##### Data to process #####
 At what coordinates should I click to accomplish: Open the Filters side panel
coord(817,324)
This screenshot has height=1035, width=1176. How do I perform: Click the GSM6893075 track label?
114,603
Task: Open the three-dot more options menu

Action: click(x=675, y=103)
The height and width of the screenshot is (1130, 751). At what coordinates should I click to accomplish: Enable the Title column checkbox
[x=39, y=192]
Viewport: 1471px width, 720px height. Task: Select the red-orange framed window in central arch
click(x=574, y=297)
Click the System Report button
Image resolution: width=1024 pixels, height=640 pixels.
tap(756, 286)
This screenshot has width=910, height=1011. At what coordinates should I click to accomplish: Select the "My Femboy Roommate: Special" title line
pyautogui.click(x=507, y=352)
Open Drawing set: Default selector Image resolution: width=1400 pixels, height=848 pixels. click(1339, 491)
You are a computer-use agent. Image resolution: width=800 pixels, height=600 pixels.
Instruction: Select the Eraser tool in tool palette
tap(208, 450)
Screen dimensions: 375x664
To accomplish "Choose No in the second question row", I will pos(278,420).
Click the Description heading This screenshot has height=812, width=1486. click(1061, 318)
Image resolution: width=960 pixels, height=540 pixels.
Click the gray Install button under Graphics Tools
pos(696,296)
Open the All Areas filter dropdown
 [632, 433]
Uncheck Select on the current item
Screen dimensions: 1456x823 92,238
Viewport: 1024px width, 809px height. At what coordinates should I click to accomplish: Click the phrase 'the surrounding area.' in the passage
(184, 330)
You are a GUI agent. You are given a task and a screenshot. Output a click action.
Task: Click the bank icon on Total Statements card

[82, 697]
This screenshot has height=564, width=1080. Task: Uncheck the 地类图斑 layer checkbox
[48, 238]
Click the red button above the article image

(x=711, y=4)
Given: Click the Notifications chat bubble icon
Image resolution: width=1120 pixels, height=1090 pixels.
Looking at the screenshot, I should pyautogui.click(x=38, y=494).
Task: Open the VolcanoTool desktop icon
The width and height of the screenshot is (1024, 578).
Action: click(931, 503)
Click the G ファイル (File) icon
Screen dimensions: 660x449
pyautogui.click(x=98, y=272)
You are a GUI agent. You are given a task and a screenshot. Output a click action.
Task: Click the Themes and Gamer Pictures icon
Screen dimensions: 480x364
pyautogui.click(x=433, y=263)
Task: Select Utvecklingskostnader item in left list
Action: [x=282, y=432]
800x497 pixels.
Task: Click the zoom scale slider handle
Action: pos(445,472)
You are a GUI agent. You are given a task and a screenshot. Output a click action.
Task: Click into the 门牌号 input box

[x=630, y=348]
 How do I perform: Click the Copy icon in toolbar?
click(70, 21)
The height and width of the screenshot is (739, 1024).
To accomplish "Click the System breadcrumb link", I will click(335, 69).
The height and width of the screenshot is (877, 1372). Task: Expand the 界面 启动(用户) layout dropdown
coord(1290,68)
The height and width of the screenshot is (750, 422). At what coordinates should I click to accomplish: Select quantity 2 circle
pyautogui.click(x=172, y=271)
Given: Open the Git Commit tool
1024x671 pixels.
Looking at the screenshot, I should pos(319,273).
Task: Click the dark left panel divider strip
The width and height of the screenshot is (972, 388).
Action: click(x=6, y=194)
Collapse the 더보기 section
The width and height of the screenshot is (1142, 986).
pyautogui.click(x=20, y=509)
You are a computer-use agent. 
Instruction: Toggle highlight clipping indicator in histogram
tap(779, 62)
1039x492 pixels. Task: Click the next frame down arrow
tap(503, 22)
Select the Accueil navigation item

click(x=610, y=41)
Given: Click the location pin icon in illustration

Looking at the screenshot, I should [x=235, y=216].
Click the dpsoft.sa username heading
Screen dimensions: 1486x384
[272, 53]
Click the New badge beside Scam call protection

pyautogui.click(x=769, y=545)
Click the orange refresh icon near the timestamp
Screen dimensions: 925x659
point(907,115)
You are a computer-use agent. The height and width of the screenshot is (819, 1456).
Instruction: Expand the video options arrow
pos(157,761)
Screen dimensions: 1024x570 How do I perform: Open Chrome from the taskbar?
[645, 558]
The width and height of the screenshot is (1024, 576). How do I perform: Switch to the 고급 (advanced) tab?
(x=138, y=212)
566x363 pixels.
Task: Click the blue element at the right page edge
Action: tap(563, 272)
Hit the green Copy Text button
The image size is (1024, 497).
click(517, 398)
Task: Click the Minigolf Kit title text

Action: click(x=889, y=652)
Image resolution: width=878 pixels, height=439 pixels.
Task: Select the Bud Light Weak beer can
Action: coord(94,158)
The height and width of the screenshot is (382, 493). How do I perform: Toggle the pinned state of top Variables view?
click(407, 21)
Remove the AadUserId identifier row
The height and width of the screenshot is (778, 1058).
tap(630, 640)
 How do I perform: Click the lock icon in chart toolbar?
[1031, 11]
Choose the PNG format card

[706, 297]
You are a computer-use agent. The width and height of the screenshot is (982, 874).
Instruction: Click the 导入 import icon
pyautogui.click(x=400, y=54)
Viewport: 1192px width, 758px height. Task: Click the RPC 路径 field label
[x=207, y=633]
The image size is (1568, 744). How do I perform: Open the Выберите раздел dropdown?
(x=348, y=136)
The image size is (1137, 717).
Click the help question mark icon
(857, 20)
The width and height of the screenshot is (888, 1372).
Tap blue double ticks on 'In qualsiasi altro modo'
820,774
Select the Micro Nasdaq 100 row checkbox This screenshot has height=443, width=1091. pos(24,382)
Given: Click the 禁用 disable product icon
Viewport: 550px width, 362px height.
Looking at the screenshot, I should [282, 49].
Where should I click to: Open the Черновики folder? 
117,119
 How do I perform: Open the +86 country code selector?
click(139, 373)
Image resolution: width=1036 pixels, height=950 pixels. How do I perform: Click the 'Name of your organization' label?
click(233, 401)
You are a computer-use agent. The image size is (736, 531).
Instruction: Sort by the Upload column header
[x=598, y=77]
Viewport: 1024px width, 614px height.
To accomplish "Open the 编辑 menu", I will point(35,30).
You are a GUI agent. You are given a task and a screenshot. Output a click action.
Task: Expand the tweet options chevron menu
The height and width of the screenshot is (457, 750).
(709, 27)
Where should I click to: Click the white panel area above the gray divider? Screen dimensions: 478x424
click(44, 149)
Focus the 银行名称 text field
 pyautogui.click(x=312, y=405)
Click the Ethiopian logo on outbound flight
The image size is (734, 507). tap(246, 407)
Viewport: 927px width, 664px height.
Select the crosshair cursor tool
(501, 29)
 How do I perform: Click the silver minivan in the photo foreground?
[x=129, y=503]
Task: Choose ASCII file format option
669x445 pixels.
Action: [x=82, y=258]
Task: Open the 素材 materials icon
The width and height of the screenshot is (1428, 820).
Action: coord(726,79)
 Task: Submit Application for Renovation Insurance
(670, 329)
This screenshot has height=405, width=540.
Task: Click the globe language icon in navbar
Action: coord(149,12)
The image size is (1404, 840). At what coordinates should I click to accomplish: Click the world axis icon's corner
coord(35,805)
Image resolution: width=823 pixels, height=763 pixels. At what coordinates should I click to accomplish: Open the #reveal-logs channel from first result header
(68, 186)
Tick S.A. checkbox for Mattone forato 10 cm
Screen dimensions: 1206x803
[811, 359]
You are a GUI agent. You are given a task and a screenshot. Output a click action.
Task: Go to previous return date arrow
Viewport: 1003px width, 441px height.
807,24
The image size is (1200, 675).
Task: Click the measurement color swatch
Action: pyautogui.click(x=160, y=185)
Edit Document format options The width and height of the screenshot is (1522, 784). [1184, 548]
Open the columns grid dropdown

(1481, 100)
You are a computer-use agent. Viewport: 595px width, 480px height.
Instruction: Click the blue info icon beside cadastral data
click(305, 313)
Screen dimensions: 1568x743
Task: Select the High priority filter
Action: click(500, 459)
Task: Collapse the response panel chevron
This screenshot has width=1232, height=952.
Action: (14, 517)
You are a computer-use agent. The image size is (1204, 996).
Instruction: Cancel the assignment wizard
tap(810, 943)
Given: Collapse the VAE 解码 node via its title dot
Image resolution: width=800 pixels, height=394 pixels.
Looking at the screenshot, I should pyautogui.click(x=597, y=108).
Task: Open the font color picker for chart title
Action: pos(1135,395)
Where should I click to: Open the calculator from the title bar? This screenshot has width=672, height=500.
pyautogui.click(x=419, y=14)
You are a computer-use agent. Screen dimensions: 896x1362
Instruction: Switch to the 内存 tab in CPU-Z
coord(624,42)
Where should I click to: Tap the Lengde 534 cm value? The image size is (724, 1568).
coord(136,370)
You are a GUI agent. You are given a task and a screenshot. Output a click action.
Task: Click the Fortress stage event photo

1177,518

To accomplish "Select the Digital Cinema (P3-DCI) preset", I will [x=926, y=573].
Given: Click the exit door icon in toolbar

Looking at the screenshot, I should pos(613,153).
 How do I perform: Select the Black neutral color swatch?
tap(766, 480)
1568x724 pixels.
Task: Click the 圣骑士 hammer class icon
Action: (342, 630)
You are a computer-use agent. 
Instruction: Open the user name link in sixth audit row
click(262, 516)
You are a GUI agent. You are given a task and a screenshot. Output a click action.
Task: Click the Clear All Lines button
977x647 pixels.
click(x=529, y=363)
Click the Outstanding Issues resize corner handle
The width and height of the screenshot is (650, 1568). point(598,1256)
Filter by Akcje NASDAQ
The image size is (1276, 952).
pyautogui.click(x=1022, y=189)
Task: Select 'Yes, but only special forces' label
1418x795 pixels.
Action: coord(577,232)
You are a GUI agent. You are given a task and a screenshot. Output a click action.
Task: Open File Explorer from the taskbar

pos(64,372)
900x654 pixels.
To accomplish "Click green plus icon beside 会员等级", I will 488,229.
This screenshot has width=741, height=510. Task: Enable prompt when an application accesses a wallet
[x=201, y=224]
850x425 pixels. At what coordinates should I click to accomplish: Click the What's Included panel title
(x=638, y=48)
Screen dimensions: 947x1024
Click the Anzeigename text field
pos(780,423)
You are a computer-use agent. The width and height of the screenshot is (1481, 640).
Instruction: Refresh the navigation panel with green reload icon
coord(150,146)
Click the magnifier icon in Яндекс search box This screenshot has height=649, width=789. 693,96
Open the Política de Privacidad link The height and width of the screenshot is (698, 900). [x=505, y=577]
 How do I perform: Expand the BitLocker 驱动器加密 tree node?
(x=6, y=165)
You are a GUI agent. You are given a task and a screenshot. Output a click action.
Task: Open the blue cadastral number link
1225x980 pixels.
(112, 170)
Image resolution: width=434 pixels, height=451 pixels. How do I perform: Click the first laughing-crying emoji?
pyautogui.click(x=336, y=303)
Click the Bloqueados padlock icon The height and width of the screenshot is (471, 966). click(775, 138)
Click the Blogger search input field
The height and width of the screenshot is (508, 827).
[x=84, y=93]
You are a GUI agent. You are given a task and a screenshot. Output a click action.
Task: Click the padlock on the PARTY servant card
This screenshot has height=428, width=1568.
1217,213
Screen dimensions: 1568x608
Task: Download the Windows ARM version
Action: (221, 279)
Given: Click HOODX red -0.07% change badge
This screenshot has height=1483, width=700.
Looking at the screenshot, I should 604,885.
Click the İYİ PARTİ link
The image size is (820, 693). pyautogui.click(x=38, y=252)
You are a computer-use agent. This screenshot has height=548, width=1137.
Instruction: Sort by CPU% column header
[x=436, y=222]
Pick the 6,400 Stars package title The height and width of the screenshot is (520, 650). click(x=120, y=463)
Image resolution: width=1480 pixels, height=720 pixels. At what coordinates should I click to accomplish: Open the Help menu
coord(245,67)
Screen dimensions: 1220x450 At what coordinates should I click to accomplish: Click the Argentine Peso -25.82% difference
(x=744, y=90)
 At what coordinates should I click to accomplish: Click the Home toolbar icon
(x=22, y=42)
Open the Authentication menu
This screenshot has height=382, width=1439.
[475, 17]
#####
### Task description
Lines of the material that contain the word "chevron" are to be gathered.

### Solution below
Task: Expand the tweet options chevron menu
Task: Collapse the response panel chevron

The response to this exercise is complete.